La Siryza che ieri ha vinto, da anni lavora nei luoghi della sofferenza distribuendo farmaci a chi è rimasto privo di assistenza sanitaria, aiutando i ragazzi con difficoltà a scuola, organizzando mense popolari.

Non una Croce Rossa laica, ma un progetto politico di lungo respiro che non poteva prescindere dell’emergenza alla quale andava data una risposta concreta. Fare politica sporcandosi le mani con la sofferenza sociale, e quindi anche ascoltandola e interpretandola. La posizione di Tsipras contro la Troika non nasce da un dibattito tra intellettuali, ma dalla sofferenza dei senzatetto che popolano le notti di Atene. Allo stesso tempo in Spagna un’altra esperienza politica promette buoni risultati. Podemos ha però una matrice diversa anche se in parte simile a Siryza. Podemos è l’esperienza più “sudamericana” oggi esistente in Europa. Il movimento di Iglesias si è abbeverato a lungo nelle piazze di Quito, Caracas e San Paolo. E’ il movimento dei cittadini indignati con la politica in generale, come quelli che incoronarono Chavez, Morales e Correa. Con elementi di modernità mediatica, Podemos presenta uno schema di “nuova politica”, liquida e fulminea, che ha totalmente spiazzato i partiti tradizionali troppo compromessi nella gestione del potere da decenni.

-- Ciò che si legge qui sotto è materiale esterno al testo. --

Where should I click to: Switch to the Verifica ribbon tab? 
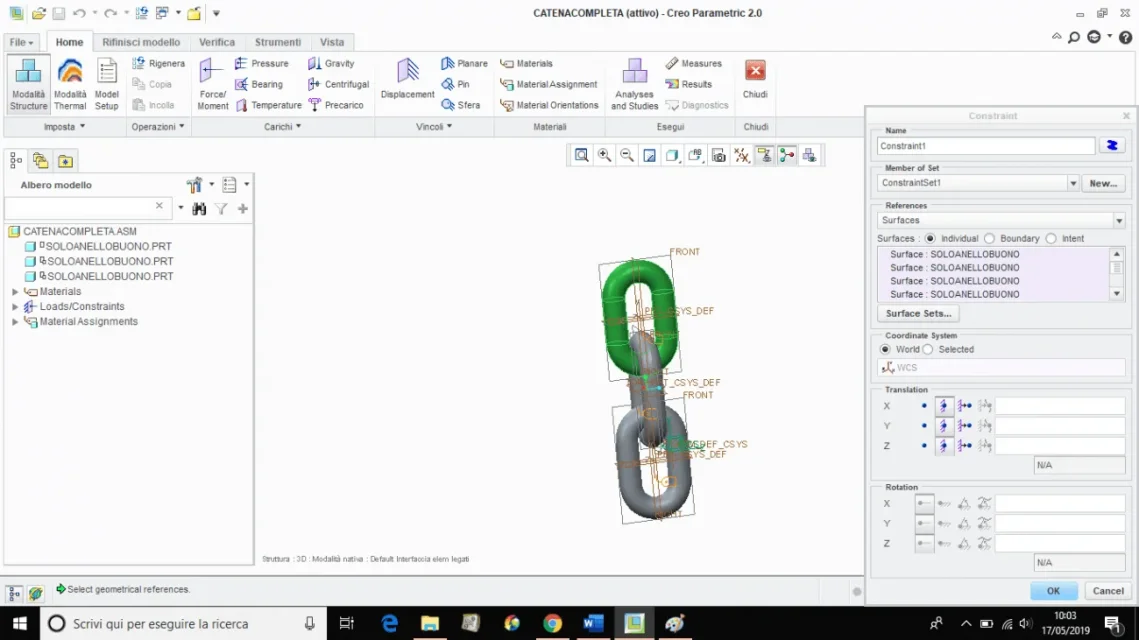[217, 42]
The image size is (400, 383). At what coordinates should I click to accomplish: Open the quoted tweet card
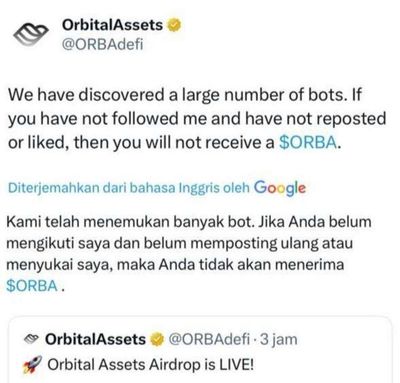tap(200, 349)
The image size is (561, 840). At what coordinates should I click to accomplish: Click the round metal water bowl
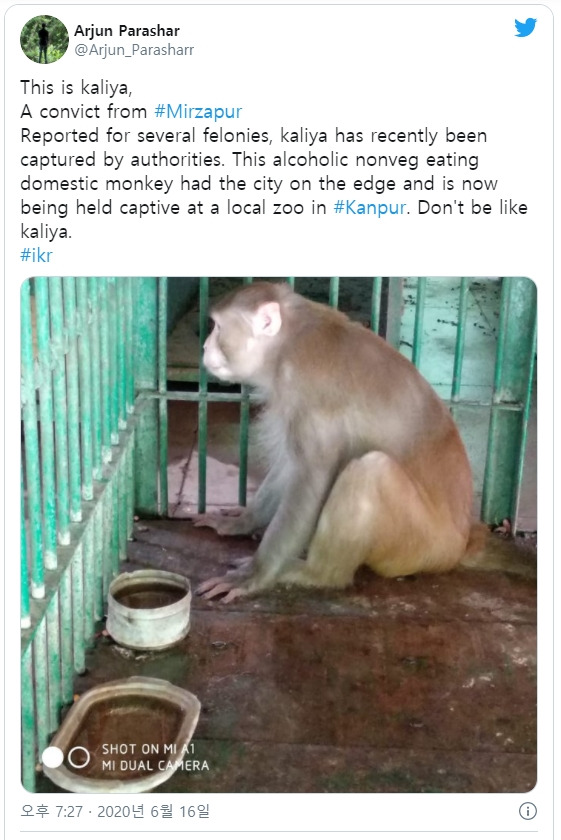coord(149,609)
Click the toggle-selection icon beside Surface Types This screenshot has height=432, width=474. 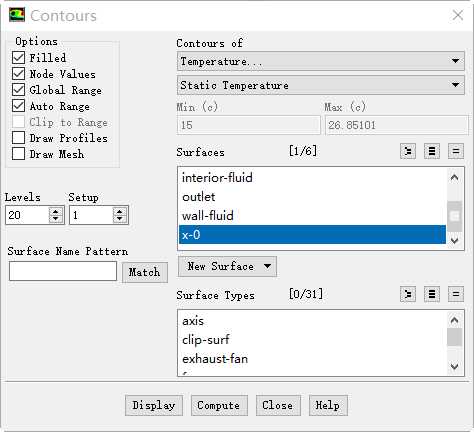pyautogui.click(x=408, y=294)
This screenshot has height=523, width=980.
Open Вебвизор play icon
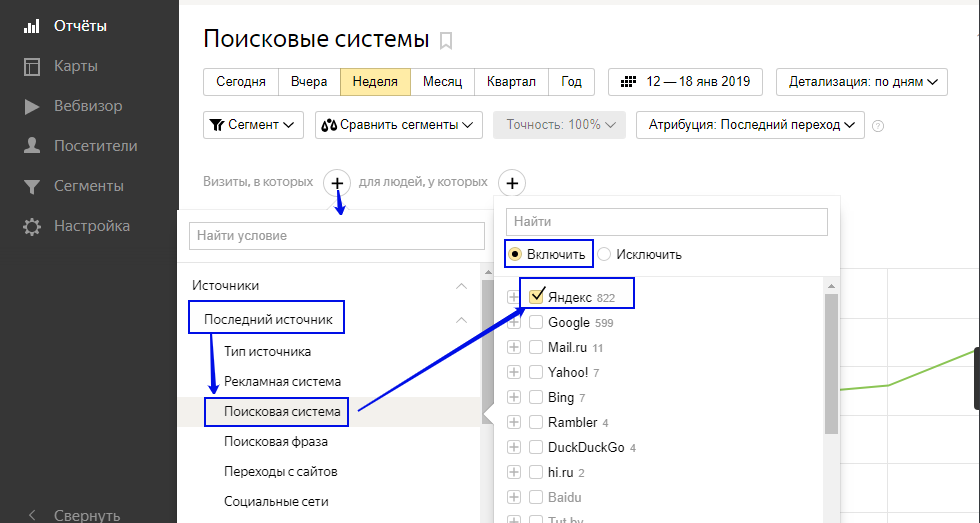(x=32, y=106)
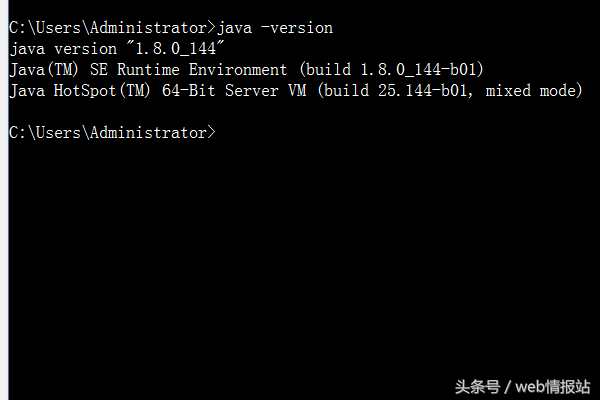Click the quoted "1.8.0_144" version string
This screenshot has height=400, width=600.
[x=164, y=48]
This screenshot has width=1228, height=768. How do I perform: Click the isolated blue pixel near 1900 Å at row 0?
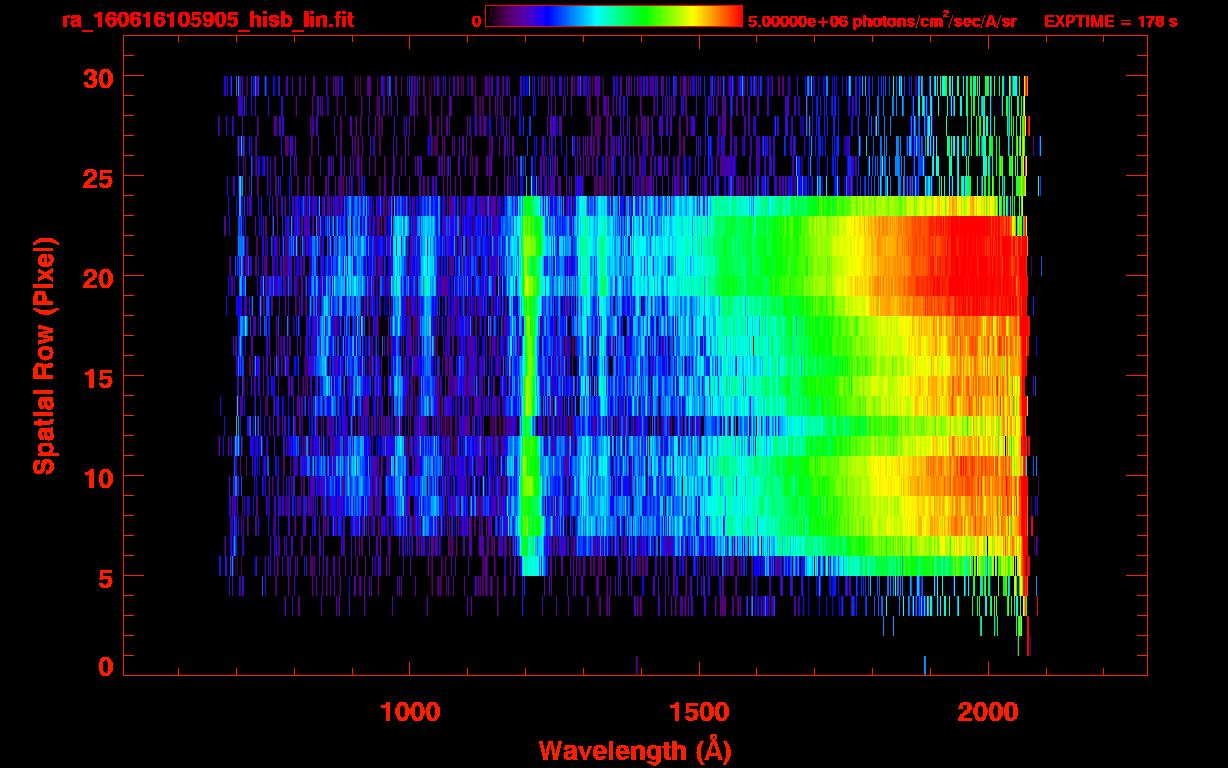925,664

Con la vittoria di Siryza si apre una nuova tappa nella storia breve e travagliata dell’Unione Europea. Malgrado i tentativi di tenere fuori la politica dalle stanze di Bruxelles, la politica ha fatto irruzione. La democrazia si conferma come il principale strumento del cambiamento, anche in Europa.

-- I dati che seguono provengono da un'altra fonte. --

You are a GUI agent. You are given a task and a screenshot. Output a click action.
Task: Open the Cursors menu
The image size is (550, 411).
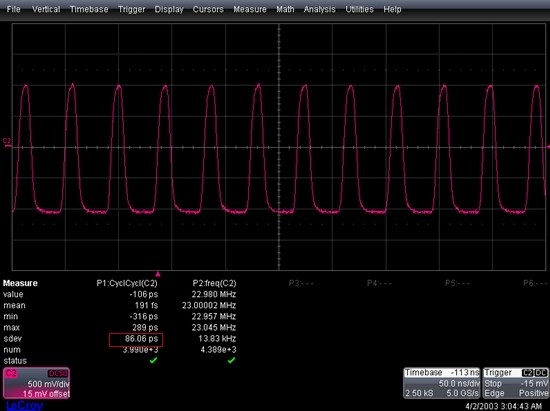pos(208,9)
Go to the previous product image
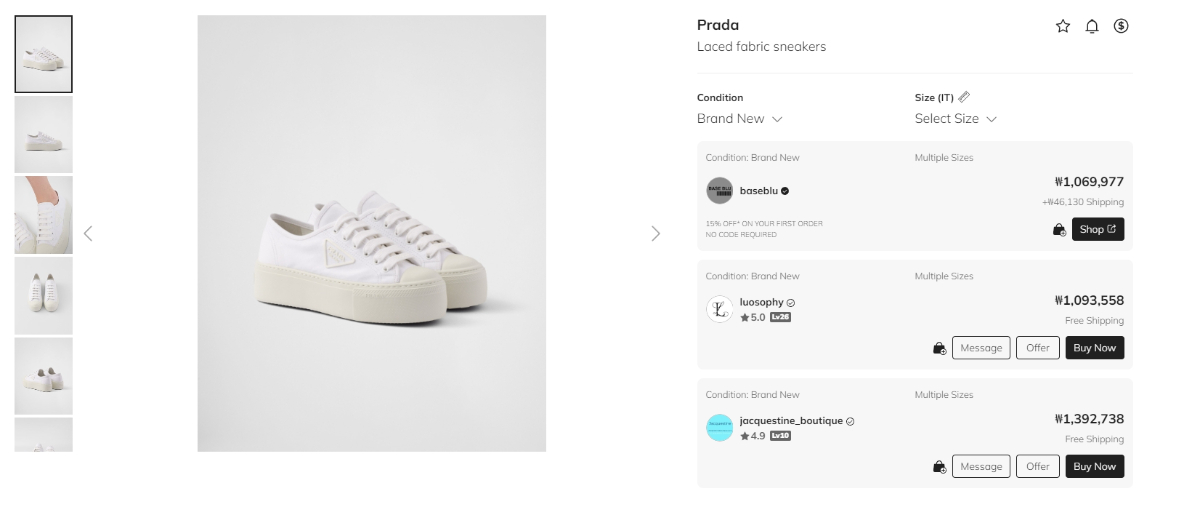The height and width of the screenshot is (507, 1200). tap(88, 234)
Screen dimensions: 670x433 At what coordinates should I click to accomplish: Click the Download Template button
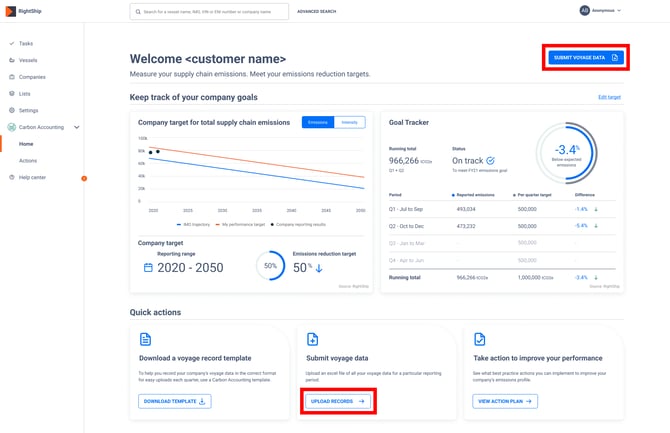click(174, 401)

I problemi della Grecia si dovranno risolvere ora con un accordo politico, non tecnico. Come quando nel 1953 fu decimato il debito pubblico tedesco ereditato dalla guerra mettendo le basi per la rinascita del grande sconfitto.

Le prime parole di Tsipras sulla troika (“è morta”) riecheggiano le parole di Lula quando decise a sorpresa di pagare il debito del Brasile nei confronti del FMI per toglierselo di mezzo. Riconoscimento pieno delle istanze politiche e ridimensionamento degli organismi multilaterali che fanno supplenza della politica. Mani libere non per indebitarsi, ma per decidere le priorità secondo un’agenda politica non dettata dai “tecnici”.

Per l’Europa che sta agonizzando proprio per mancanza di politica, perché non fa più sognare, perché ha perso per strada la solidarietà questa è forse l’ultima occasione. Accogliere l’urlo disperato della Grecia che vuole sedersi a tavolo per trattare con le altre nazioni e non con la Troika vorrebbe dire tornare ai fondamentali dell’unificazione. La Germania dovrebbe essere la prima a raccogliere e a capire che anche loro, senza l’Europa, valgono molto ma molto di meno.